TEXT
BEGIN
Hi, I'm trying to predict interactions between certain miRNA and a lncRNA in human. I started selecting certain miRNAs that interact with some genes I was interested into. Now I pooled the results from many tables of targetscan and I ended up with a list of miRNA families. I want the sequences of miRNA to check for possible interactions with the lncRNA sequence with some online tools.
Now for example I have in my list family "miR-199-3p", if I go on the family page on targetscan I get many miRNA related to this family, which should I choose among these to check for interaction prediction? Some of these are like 199a-3p, 199b-3p and as I got the letters define abundance of these molecules in experimental settings so I am tempted to use only the "a" but maybe someone has a better principle.
Beside that there are also many other miRNA in these families, in the example above there is also mir-3129-5p that sounds a lot different and many others.
Finally there is also some family with their names separated by slashes e.g. miR-25-3p/32-5p/92-3p/363-3p/367-3p, should I check for every miRNA belonging to this group?
END
DATA PROVIDED
BEGIN
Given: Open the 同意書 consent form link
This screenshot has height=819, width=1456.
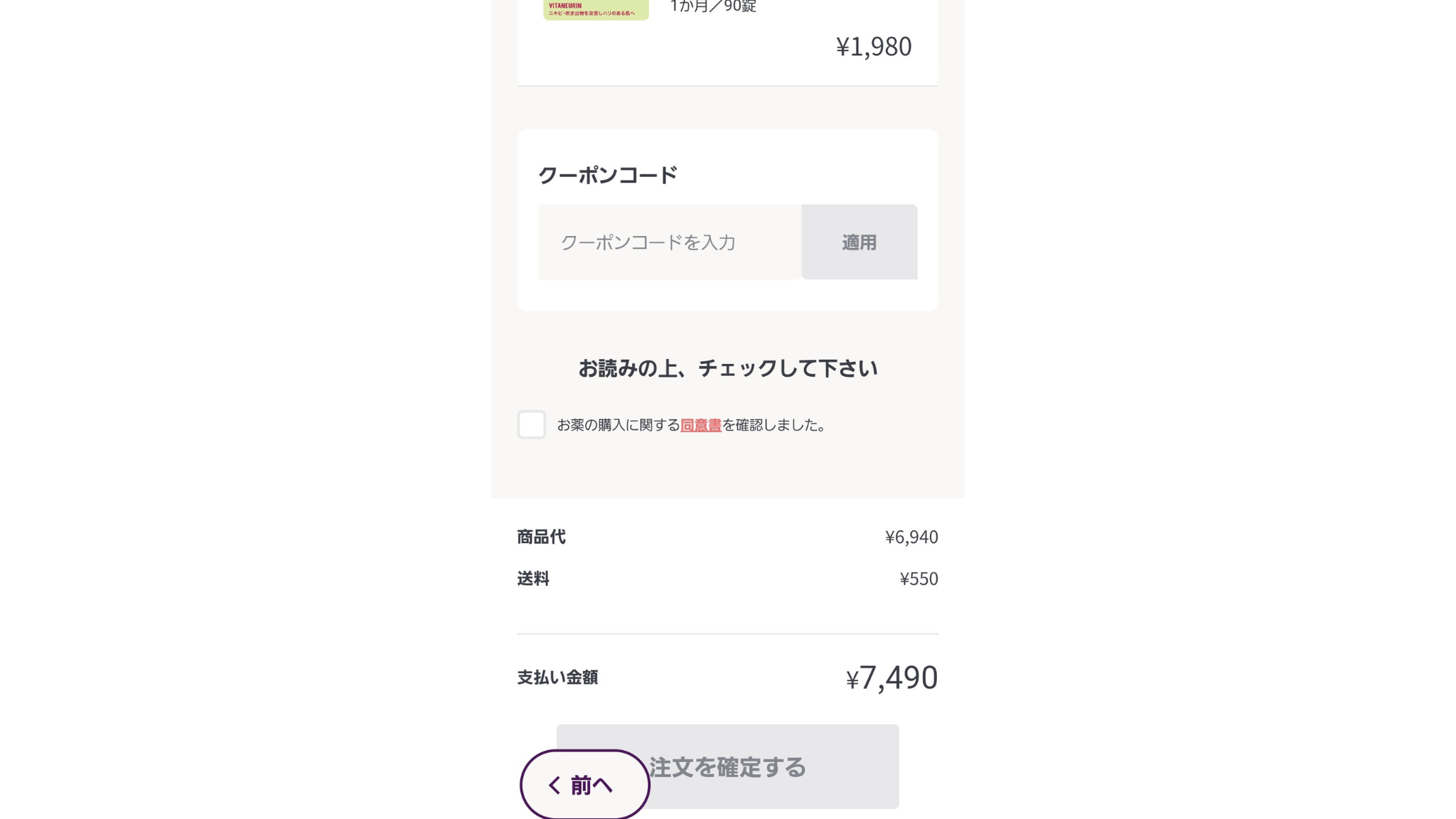Looking at the screenshot, I should [700, 425].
END
TASK LIST
1/ In the miRNA post, which family name is given as an example of names separated by slashes?
2/ Shorten the paragraph of the miRNA post that begins "Now for example I have in my list," keeping its main facts.
3/ Carry on the miRNA post from where it stops.
The lines come from a different source than the miRNA post.

TASK-BY-TASK ANSWERS
1/ miR-25-3p/32-5p/92-3p/363-3p/367-3p

2/ For the family "miR-199-3p," the targetscan family page lists many related miRNAs, such as 199a-3p and 199b-3p. Which ones should be used to check interaction prediction? As I understood it, the letters define how abundant these molecules are in experimental settings, so I am tempted to use only the "a" one, but someone may have a better principle.

3/
Thanks in advance
miRNA nomeclature is a bit messy. hsa-miR-199a-3p and hsa-miR-199b-3p are probably homologues, so they will probably share their seed sequence. You can assume they will therefore share the same targets. Check in mirbase to see their sequences, and targetscans also highlights their seed regions and can give information on the type of interaction. A further check would be to identify from where they are sequenced - i.e. introns of related genes or on the same gene.
As for miR-25-3p/32-5p/92-3p/363-3p/367-3p - it sounds like a miRNA family but I am not familiar with this one. Again just check if they have the same seed sequences. If they do, then they probably have redundant functionality.
It may be worth investing in learning a tools such as multimiR or miRNAtap - both are R/Bioconductor packaged. With them you can handle your research more automatedly. Will have to check if they can handle longnoncodingRNAs though.